When I was seventeen, I believed because the Holy Spirit seemed powerful and I heard stories of mighty answers to prayer. I believed because belief was the gateway to a community of really nice, welcoming people, with a place to use my piano gifts in church, within easy Sunday walking distance.
When I was twenty, my world was turned upside down and I believed because everything else was falling apart. Again and again I was drawn to John 6:63, as the disciples stared at Jesus, incredulous about the difficulty of what he was saying and asking. “Will you leave me, too?” Jesus asked Peter (and me). And my own heart would echo Peter’s reply: “To whom else will be go? You have the words of eternal life.” I had no answers for why God allowed suffering or why He seemed silent in the face of heartbroken prayers, but no other community had answers either. At the very least, Jesus had compassion for the brokenness and had chosen to enter into the heartache. So, he understood. Even if I didn’t. To who else would I go?
When I was twenty five, I believed because I sifted through all the evidence for the resurrection. Compelled by law school’s training to have sufficient evidence and witnesses for anything that claimed to be truth, I learned about the historicity of documents and textual criticism and how it was that we established anything from history to be true. Turned out, the evidence for Jesus’ life, death, and resurrection was significantly better attested in history than any evidence for Genghis Khan or Julius Ceasar or a multiplicity of other things we accepted as historical fact. I believed because it was true.
When I was thirty, I believed because I held my newborn child in my arms, and marveled at the wonder of life. How could ears be so perfectly formed? How was it that my body—without any research or intellectual effort on my part—had known exactly how to grow what was needed to house this beautiful life? Surely that was God. Shell-shaped ears and eyes that looked at us and baby breath and the ability to find breastmilk from the first moment? I believed.

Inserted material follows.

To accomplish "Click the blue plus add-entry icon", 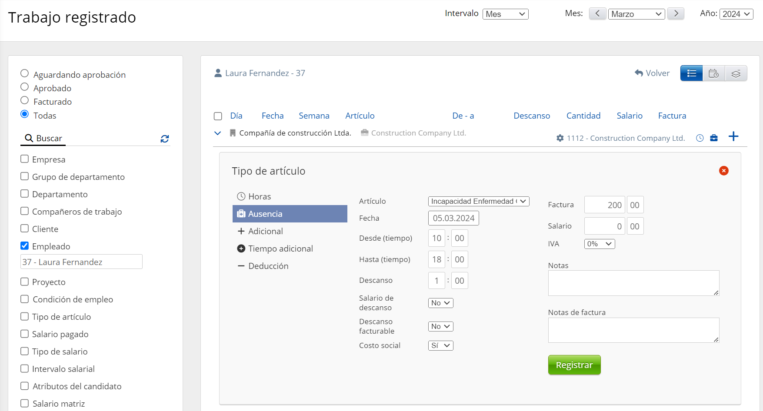I will point(733,137).
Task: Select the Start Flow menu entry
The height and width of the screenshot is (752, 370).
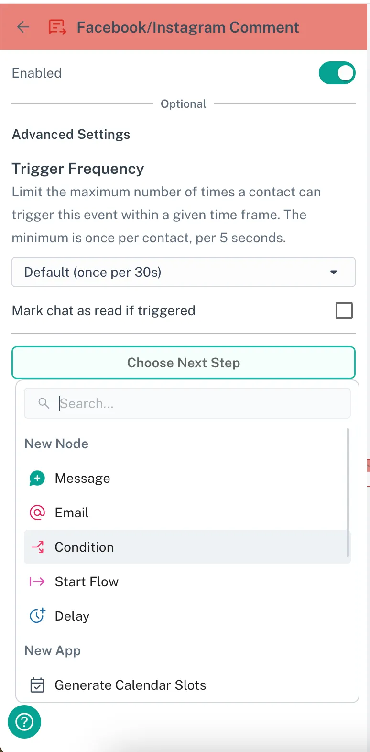Action: click(87, 581)
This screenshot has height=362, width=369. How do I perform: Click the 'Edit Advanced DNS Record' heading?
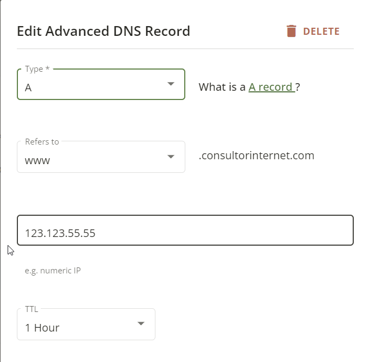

When I was thirty six, I believed because again, and again, and again, and again… things happened that could not possibly have been “coincidence”. I would reach the end of my limits on something, send up a quick prayer in desperation, and seemingly out of nowhere an offer of help would come. We would totally run out of money, or time on our visas, or out of patience with our kids… and a gift would arrive, or an official would extend mercy we hadn’t expected, or some moment of delightful laughter with our children would reset our tolerance limits and we would find breathing space again. I’d be tangled up in a relationship, and just “happen” to read a verse that spoke directly to the situation. There were signs of God’s attentive care and involvement all around, if only I had eyes to see.
Last week I read Psalm 107:2:
Has the Lord redeemed you? Then SPEAK OUT.
He has. Again, and again, and again. He has forgiven more sins and healed more wounds than I can recount. He has answered more prayers and paid closer and more loving attention than I could ever give him credit for. I still have days of believing because I feel his presence and know the truth of Jesus… and still have days of believing because I don’t have any other better options.
But I believe.
I do. It’s more than habit or culture or community. I believe there is a living, active, loving God who gives each of us life and breath. I believe he wants relationship with us and a restored world where all of creation (including us) live in harmony. I believe he sent Jesus to make that possible: that pain can be healed, the worst of sins and failures can be redeemed, the most alienated of people can be drawn in.
I believe, and therefore I have spoken (2 Corinthians 4:13).
And, Lord willing, will keep believing and speaking.